TASK STATEMENT -
Convert the material, starting with the line with "Click the 'yamada' string literal" and going on through the end of the material, into a JSON list of strings with one string per line, both ends included. Leave out blank lines, and omit the pictures from the answer.

MATERIAL FOR THIS TASK -
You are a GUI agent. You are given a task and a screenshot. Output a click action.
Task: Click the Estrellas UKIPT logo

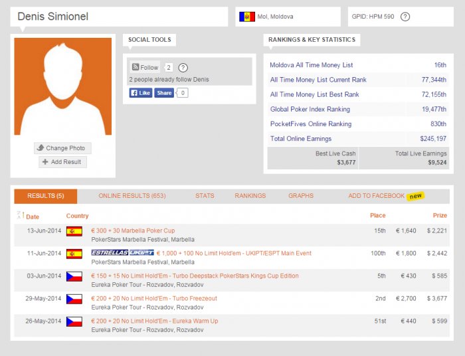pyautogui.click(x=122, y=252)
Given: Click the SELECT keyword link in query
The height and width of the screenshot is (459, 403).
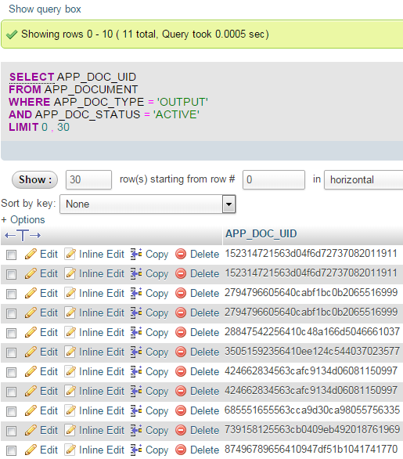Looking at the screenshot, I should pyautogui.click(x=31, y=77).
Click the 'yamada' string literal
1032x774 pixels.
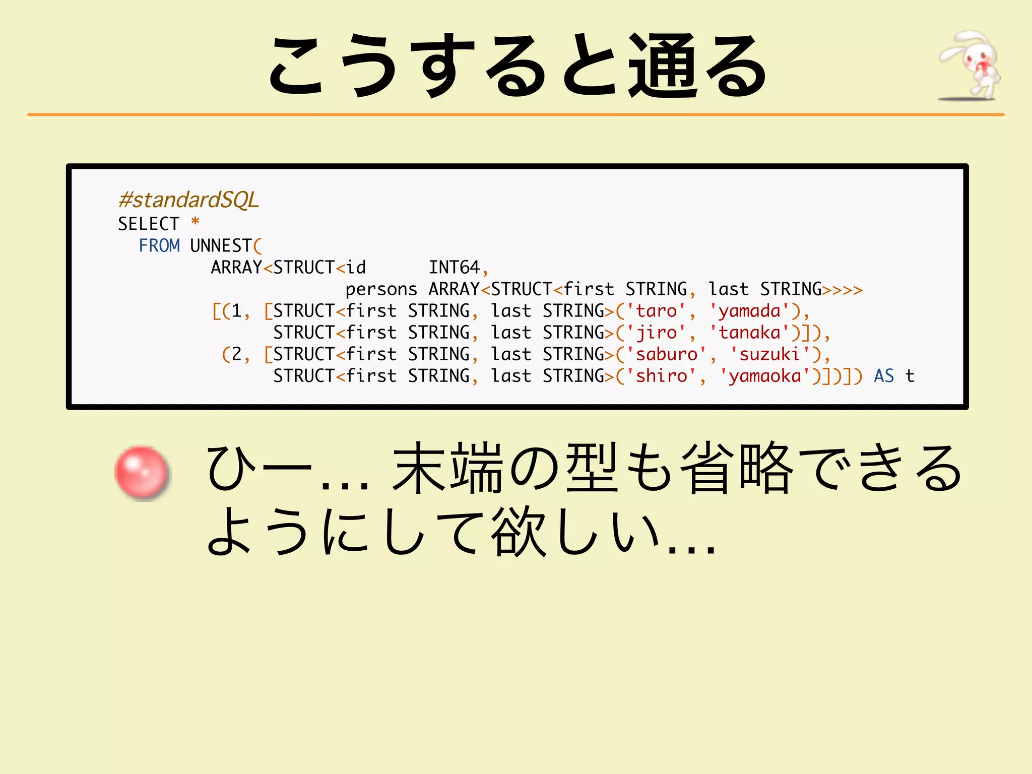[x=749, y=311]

SOLUTION FOR THIS PROBLEM -
[
  "Click the 'yamada' string literal",
  "1032x774 pixels.",
  "[x=749, y=311]"
]